Interdisciplinary research fuels innovation. In this paper, we examine the interdisciplinarity of research output driven by funding. Considering 36 major infectious diseases, we model interdisciplinarity through temporal correlation networks based on funded and unfunded research from 1995-2022. Using hierarchical clustering, we identify coherent periods of time or regimes characterised by important research topics like vaccinations or the Zika outbreak. We establish that funded research is less interdisciplinary than unfunded research, but the effect has decreased markedly over time. In terms of network growth, we find a tendency of funded research to focus on readily established connections leading to compartmentalisation and conservatism. In contrast, unfunded research tends to be exploratory and bridge distant knowledge leading to knowledge integration. Our results show that interdisciplinary research on prominent infectious diseases like HIV and tuberculosis tends to have strong bridging effects facilitating global knowledge integration in the network. At the periphery of the network, we observe the emergence of vaccination-related and Zika-related knowledge clusters, both with limited systemic impact. We further show that despite the surge in publications related to COVID-19, its systematic impact on the disease network remains relatively low. Overall, this research provides a generalisable framework to examine the impact of funding in interdisciplinary knowledge creation. It can assist in priority setting, for example with horizon scanning for new and emerging threats to health, such as pandemic planning. Policymakers, funding agencies, and research institutions should consider revamping evaluation systems to reward interdisciplinary work and implement mechanisms that promote and support intelligent risk-taking.

Figures (10)

• Figure 1: Bottom-up hierarchical clustering of yearly time slices for the funded, unfunded and aggregated networks. Hierarchical clustering using UPGMA was performed for all (A), funded (F), and unfunded (U) networks respectively. The highlighted identified significant clusters were based on the elbow method as in Figure \ref{['Fig8']} in the appendix.

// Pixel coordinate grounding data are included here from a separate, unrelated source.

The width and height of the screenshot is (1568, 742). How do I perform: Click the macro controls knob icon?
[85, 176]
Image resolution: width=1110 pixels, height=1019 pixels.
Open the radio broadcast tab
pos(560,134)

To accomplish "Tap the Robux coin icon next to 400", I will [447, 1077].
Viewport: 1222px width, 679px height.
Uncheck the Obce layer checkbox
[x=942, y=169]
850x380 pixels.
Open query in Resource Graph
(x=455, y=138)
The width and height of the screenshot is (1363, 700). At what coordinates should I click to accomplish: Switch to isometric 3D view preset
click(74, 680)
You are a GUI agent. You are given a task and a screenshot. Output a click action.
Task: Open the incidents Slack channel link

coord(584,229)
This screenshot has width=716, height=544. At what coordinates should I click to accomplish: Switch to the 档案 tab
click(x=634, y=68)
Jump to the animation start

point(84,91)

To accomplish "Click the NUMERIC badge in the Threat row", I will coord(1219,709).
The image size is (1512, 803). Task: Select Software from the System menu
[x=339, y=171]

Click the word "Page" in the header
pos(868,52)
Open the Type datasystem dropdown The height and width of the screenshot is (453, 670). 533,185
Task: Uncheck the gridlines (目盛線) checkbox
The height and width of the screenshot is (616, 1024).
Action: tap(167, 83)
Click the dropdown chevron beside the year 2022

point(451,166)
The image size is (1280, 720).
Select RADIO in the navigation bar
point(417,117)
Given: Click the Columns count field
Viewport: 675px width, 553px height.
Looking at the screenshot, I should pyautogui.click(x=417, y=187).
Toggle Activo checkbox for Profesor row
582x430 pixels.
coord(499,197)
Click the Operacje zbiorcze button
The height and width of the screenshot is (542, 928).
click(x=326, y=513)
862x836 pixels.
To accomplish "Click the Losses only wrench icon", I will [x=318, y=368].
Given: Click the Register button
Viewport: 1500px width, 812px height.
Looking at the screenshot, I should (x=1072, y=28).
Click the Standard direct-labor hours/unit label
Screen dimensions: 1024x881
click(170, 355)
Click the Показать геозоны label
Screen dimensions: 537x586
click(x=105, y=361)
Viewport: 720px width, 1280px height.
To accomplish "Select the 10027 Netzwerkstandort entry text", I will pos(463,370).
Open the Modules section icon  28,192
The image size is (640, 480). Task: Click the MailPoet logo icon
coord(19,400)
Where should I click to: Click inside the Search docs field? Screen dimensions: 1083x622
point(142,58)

• Figure 2: Network visualisation of funded and unfunded temporal regimes. The link strength $w_{ij}$ shown in the visualisation of the regime is computed by the average of the link strength across the regime. Node size of disease $i$ represents the proportion of publications on $i$ during the regime. The network layout was produced using R based on the Fruchterman-Reingold method frlayout applied on F1. The community structure was detected based on the Louvain method blondel_fast_2008.
• Figure 3: The evolution of the level of knowledge integration in funded research compared with unfunded research for (A) U1:1995-2003, U2:2004-2015 and U3:2016-2022; and (B) F1:1995-2007, F2:2008-2015 and F3:2016-2022. For each plot, the y-axis represents the average link strength of a pair of infectious diseases in funded research and the x-axis in unfunded research. Each error bar represents the standard error of the link strength of a pair within the regime. The red line represents the 45-degree line: any link lying on the line represents the same level of ID in funded and unfunded research, above (below) indicates more (less) funding is allocated to the pair than should be. A regression line is fitted to the points and the slope of the fitted regression line, the standard error of the slope, and the R-squared value of the fitted regression line were reported in the top left corner. The shaded area around the fitted line represents one standard error of the slope. Yellow labels represent the top seven influential links that appeared in F3 or U3, and their corresponding positions were shown in F2, F1, U2, and U1 plots.
• Figure 4: Temporal change in the ranking of the annual number of publications, strength and betweenness of (a) coronavirus-related publications (b) zika-related publications in the funded and unfunded disease network 1995-2022. The yellow area in (a) indicates the SARS outbreak 2002-2004, and the red area in (a) indicates the COVID-19 outbreak 2019-2022. The red area in (b) indicates the zika outbreak 2015-2016.
• Figure 5: Comparison of the average funded network 1995-2007 including or not including(*) the years 1997 and 2004. There is no major difference in the network structure after including these two years, except that certain links get slightly weakened due to the noise introduced.